General Motors Is Dropping CarPlay for Subscription Revenue autonews.com

One more story to complete the car news trifecta, and it is sort of like a cocktail of the last two stories: a little General Motors idiocy mixed with a dash of CarPlay confusion.

Molly Boigon, Automotive News:

Nearly a decade after most automakers touted smartphone mirroring through CarPlay and Android Auto as a standard feature, many wonder if they surrendered an important part of the car to big tech and are looking to reclaim the vehicle interface before Apple can expand its reach.

The automakers are emulating newcomers such as Tesla and Rivian Automotive, which opted to develop their own advanced interfaces instead of mirroring a smartphone screen. They want to claim an attractive revenue stream — subscriptions to software features sold to drivers directly through the infotainment center.

It is like all the worst trends of the past decade are coming together in the toxic sludge that is the second quoted paragraph. Touch screens in cars replacing common button-based controls? Check. Consumer data harvesting? Oh yeah. Subscriptions? Better believe it.
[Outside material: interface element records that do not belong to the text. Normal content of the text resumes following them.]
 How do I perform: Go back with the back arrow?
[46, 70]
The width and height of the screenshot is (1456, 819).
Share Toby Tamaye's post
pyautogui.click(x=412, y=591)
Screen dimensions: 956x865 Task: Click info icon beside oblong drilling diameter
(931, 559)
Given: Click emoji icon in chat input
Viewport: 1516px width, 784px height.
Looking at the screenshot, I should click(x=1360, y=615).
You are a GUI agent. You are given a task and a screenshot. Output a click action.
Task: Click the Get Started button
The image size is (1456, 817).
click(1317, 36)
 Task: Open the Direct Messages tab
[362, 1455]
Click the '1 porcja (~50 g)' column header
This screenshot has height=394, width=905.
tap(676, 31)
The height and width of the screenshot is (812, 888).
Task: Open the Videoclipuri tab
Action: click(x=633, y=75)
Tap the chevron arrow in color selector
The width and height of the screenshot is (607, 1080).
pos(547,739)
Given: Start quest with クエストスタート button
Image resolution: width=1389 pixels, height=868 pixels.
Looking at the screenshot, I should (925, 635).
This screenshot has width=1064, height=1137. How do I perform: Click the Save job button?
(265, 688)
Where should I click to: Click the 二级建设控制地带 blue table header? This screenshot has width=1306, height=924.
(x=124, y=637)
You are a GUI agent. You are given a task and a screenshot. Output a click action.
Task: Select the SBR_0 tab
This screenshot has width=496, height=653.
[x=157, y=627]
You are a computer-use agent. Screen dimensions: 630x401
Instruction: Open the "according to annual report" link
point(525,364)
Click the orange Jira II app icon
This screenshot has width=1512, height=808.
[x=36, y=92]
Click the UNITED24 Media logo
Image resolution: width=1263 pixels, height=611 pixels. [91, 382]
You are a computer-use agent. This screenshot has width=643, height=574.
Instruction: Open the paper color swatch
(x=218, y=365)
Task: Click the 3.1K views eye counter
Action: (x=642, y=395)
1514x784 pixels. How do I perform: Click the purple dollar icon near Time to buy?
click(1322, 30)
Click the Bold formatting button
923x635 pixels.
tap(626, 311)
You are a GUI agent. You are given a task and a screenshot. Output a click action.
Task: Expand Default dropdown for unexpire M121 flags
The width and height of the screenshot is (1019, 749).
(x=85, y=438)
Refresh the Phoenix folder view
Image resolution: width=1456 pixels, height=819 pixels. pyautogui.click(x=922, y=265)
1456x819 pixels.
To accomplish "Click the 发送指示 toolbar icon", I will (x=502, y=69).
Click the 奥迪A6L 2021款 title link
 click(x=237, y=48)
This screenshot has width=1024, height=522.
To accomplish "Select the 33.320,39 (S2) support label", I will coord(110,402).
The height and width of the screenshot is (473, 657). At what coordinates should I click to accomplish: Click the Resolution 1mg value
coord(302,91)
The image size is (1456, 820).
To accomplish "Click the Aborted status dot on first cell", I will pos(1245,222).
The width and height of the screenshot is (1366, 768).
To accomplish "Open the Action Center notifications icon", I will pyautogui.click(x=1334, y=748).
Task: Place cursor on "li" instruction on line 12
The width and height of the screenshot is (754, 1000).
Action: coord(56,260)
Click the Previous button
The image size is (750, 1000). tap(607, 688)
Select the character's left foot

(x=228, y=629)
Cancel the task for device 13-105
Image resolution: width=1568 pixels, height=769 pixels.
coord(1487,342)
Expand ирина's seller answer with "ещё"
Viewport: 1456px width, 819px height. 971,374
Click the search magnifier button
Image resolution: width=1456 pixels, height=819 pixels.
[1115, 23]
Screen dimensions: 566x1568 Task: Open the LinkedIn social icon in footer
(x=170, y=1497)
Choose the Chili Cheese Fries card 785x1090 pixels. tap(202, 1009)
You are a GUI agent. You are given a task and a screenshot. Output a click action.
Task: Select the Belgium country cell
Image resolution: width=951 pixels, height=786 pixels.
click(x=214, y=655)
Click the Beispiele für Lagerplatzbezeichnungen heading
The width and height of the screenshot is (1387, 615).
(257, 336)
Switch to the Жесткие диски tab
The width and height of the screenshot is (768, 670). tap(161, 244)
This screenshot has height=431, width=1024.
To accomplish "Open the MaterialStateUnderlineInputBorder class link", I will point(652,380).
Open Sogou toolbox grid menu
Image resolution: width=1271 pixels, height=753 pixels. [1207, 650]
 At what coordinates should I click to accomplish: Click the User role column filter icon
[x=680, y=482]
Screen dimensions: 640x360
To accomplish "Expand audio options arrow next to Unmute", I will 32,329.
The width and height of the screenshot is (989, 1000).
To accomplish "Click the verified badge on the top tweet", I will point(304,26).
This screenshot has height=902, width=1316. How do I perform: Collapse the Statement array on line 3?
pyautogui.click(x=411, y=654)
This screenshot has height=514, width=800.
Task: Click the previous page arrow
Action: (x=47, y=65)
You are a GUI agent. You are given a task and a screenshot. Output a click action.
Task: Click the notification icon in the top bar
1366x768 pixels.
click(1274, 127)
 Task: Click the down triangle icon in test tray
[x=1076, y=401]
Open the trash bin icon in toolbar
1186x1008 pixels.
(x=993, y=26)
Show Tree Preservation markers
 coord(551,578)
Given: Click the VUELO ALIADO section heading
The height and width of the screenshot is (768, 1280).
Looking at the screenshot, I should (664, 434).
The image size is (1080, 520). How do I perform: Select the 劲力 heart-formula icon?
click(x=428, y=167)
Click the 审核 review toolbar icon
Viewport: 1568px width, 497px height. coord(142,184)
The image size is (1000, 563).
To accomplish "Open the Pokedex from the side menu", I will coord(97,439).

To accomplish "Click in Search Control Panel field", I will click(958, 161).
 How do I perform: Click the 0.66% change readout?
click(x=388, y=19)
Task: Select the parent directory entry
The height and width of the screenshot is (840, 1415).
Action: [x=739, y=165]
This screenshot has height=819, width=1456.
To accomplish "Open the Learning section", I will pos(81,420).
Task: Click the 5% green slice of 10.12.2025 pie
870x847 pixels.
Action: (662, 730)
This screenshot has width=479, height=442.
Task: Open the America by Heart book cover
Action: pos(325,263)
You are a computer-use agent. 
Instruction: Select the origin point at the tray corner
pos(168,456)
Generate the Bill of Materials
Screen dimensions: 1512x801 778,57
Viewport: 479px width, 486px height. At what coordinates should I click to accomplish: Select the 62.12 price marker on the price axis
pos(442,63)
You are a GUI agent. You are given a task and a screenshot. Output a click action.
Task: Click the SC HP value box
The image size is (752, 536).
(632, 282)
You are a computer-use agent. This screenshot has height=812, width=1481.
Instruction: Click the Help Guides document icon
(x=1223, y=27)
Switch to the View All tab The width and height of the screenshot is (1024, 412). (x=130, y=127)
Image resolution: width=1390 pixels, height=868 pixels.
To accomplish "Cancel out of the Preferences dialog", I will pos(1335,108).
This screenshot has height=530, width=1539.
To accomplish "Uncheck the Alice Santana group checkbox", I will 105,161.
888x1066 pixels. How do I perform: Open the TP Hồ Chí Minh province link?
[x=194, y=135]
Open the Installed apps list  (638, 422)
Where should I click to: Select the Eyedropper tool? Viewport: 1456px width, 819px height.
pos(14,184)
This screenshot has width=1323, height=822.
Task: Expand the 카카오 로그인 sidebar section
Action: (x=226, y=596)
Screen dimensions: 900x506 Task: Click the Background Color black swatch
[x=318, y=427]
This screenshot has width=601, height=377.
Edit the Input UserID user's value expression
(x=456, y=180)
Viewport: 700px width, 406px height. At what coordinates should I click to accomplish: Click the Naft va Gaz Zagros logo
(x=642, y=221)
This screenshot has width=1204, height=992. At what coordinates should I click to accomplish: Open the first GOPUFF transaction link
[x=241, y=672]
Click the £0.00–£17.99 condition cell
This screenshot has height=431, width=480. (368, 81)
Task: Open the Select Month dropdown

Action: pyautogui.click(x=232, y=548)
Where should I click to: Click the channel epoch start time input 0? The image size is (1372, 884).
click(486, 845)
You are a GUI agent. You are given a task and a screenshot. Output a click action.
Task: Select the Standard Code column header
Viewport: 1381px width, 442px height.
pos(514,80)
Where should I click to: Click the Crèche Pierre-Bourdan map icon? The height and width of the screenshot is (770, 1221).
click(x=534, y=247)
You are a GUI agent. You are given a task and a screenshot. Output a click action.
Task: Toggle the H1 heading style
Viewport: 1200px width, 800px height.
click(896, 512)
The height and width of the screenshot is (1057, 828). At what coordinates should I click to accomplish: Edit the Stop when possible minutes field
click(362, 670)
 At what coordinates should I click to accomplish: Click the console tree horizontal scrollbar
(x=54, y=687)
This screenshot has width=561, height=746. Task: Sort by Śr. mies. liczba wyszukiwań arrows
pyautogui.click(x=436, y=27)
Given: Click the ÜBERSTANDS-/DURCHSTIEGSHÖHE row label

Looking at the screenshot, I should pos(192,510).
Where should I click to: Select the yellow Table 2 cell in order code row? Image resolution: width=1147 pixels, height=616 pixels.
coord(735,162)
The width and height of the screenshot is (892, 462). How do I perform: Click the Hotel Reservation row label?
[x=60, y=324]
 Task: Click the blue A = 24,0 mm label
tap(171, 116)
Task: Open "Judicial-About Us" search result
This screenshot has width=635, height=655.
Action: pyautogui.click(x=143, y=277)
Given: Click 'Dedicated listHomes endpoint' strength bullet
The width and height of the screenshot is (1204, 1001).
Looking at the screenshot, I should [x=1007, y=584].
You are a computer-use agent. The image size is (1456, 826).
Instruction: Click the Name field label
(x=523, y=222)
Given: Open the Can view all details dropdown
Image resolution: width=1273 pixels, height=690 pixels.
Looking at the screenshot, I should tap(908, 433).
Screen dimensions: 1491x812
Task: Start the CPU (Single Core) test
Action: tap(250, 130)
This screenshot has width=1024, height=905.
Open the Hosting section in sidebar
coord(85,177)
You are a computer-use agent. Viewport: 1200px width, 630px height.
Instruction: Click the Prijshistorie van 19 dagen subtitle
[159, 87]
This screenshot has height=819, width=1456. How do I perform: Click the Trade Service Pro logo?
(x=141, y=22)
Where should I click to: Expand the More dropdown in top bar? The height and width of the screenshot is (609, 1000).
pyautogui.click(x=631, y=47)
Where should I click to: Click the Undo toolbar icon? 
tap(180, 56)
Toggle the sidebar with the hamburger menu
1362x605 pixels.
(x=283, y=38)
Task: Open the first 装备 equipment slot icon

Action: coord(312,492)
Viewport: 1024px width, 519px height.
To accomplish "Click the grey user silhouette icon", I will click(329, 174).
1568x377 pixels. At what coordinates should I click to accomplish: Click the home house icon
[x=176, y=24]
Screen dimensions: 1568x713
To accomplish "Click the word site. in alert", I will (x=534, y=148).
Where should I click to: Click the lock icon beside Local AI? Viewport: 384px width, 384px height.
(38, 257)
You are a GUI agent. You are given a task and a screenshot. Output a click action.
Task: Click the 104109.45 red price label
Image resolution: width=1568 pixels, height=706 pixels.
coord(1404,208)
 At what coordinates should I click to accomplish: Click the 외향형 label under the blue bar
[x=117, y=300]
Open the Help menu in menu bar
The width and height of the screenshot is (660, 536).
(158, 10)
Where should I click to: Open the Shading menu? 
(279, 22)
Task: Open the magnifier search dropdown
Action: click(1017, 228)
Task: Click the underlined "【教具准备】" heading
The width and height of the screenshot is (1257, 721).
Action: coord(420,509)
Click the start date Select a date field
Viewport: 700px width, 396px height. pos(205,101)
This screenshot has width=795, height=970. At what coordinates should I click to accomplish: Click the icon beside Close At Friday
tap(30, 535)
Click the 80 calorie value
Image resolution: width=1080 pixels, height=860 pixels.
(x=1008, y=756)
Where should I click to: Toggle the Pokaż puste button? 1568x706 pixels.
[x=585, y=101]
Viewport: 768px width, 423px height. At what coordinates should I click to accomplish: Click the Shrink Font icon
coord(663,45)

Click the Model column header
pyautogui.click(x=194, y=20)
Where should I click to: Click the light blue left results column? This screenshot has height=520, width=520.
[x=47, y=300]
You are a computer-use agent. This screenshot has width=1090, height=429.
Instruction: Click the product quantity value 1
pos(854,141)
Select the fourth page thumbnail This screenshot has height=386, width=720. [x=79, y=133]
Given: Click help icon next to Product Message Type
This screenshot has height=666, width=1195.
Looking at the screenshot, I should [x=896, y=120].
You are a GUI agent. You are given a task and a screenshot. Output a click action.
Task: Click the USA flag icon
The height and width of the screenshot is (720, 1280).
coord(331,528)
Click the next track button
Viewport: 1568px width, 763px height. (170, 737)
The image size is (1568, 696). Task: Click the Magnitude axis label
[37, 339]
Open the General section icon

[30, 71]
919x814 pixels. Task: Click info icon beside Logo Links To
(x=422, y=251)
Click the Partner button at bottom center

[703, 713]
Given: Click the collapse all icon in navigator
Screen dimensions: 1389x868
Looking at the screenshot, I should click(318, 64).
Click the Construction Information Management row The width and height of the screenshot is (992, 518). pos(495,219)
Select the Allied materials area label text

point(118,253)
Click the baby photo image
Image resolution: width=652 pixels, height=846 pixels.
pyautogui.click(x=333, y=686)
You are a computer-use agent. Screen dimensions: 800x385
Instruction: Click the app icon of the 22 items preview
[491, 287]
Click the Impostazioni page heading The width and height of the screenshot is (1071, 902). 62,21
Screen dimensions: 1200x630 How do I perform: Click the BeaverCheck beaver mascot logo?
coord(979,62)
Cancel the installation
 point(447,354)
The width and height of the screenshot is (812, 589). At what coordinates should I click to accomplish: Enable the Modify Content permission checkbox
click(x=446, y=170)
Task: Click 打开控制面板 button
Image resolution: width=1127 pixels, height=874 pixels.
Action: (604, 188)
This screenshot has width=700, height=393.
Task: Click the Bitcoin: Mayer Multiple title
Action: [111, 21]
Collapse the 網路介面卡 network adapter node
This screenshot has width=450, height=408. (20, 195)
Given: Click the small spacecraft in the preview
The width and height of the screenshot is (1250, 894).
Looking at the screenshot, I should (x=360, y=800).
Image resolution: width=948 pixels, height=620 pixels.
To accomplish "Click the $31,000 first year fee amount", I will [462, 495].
According to surveys quoted in this article, people do not actually want any of this stuff. Car buyers want CarPlay because it beats the stock infotainment system pretty much always, and requires no fiddly configuration to get music and maps onto the dashboard. But people prefer physical controls for features like climate control and seat operations.

Also, high praise to Boigon for these two sentences later in the story:

GM is designing its new interface using Android Automotive, Google’s open-source software development kit. It is a different product from Android Auto, Google’s automotive phone mirroring software. […]

Truly a story that has everything, including Google’s unintelligible product strategy and naming conventions. I need to lie down.